[[ Exercise materials open ]]

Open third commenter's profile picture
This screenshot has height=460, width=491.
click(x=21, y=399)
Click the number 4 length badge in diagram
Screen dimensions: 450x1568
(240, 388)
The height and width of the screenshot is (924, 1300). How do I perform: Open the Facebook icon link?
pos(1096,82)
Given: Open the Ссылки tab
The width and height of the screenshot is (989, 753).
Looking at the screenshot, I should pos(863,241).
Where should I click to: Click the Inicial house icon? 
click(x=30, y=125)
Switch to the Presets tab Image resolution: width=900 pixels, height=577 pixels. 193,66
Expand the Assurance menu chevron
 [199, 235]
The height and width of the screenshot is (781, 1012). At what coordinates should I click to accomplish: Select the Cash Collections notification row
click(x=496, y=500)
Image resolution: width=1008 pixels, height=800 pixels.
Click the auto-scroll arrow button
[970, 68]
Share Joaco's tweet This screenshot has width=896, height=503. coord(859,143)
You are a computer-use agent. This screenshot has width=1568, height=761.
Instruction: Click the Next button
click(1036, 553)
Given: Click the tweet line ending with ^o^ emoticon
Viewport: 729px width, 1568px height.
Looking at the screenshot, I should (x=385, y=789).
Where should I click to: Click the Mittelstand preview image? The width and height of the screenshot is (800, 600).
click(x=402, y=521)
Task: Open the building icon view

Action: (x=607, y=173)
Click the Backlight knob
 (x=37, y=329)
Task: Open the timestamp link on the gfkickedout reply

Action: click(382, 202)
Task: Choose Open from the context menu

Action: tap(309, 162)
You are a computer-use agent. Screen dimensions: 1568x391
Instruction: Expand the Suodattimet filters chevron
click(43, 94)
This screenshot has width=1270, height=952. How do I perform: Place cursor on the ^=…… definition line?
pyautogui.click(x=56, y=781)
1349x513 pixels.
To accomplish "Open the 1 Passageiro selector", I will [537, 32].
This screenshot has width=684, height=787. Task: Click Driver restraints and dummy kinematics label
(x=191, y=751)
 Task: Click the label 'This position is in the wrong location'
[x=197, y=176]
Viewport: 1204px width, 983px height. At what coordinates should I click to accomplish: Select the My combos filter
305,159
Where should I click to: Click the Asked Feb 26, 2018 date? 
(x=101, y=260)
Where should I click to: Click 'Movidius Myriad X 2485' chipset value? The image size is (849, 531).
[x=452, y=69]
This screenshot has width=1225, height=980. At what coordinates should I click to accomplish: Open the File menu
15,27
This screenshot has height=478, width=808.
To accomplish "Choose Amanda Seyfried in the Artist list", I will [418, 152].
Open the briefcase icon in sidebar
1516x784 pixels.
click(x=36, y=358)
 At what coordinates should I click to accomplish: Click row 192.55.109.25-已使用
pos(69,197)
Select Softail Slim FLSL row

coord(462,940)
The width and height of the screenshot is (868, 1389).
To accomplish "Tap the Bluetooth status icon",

[[ Exercise materials closed ]]

The task: In full and word for word, output the entries.

Your solution:
Open third commenter's profile picture
This screenshot has height=460, width=491.
click(x=21, y=399)
Click the number 4 length badge in diagram
Screen dimensions: 450x1568
(240, 388)
The height and width of the screenshot is (924, 1300). How do I perform: Open the Facebook icon link?
pos(1096,82)
Given: Open the Ссылки tab
The width and height of the screenshot is (989, 753).
Looking at the screenshot, I should pos(863,241).
Where should I click to: Click the Inicial house icon? 
click(x=30, y=125)
Switch to the Presets tab Image resolution: width=900 pixels, height=577 pixels. 193,66
Expand the Assurance menu chevron
 [199, 235]
The height and width of the screenshot is (781, 1012). At what coordinates should I click to accomplish: Select the Cash Collections notification row
click(x=496, y=500)
Image resolution: width=1008 pixels, height=800 pixels.
Click the auto-scroll arrow button
[970, 68]
Share Joaco's tweet This screenshot has width=896, height=503. coord(859,143)
You are a computer-use agent. This screenshot has width=1568, height=761.
Instruction: Click the Next button
click(1036, 553)
Given: Click the tweet line ending with ^o^ emoticon
Viewport: 729px width, 1568px height.
Looking at the screenshot, I should (x=385, y=789).
Where should I click to: Click the Mittelstand preview image? The width and height of the screenshot is (800, 600).
click(x=402, y=521)
Task: Open the building icon view

Action: (x=607, y=173)
Click the Backlight knob
 (x=37, y=329)
Task: Open the timestamp link on the gfkickedout reply

Action: click(382, 202)
Task: Choose Open from the context menu

Action: tap(309, 162)
You are a computer-use agent. Screen dimensions: 1568x391
Instruction: Expand the Suodattimet filters chevron
click(43, 94)
This screenshot has width=1270, height=952. How do I perform: Place cursor on the ^=…… definition line?
pyautogui.click(x=56, y=781)
1349x513 pixels.
To accomplish "Open the 1 Passageiro selector", I will [537, 32].
This screenshot has width=684, height=787. Task: Click Driver restraints and dummy kinematics label
(x=191, y=751)
 Task: Click the label 'This position is in the wrong location'
[x=197, y=176]
Viewport: 1204px width, 983px height. At what coordinates should I click to accomplish: Select the My combos filter
305,159
Where should I click to: Click the Asked Feb 26, 2018 date? 
(x=101, y=260)
Where should I click to: Click 'Movidius Myriad X 2485' chipset value? The image size is (849, 531).
[x=452, y=69]
This screenshot has width=1225, height=980. At what coordinates should I click to accomplish: Open the File menu
15,27
This screenshot has height=478, width=808.
To accomplish "Choose Amanda Seyfried in the Artist list", I will [418, 152].
Open the briefcase icon in sidebar
1516x784 pixels.
click(x=36, y=358)
 At what coordinates should I click to accomplish: Click row 192.55.109.25-已使用
pos(69,197)
Select Softail Slim FLSL row

coord(462,940)
The width and height of the screenshot is (868, 1389).
To accomplish "Tap the Bluetooth status icon",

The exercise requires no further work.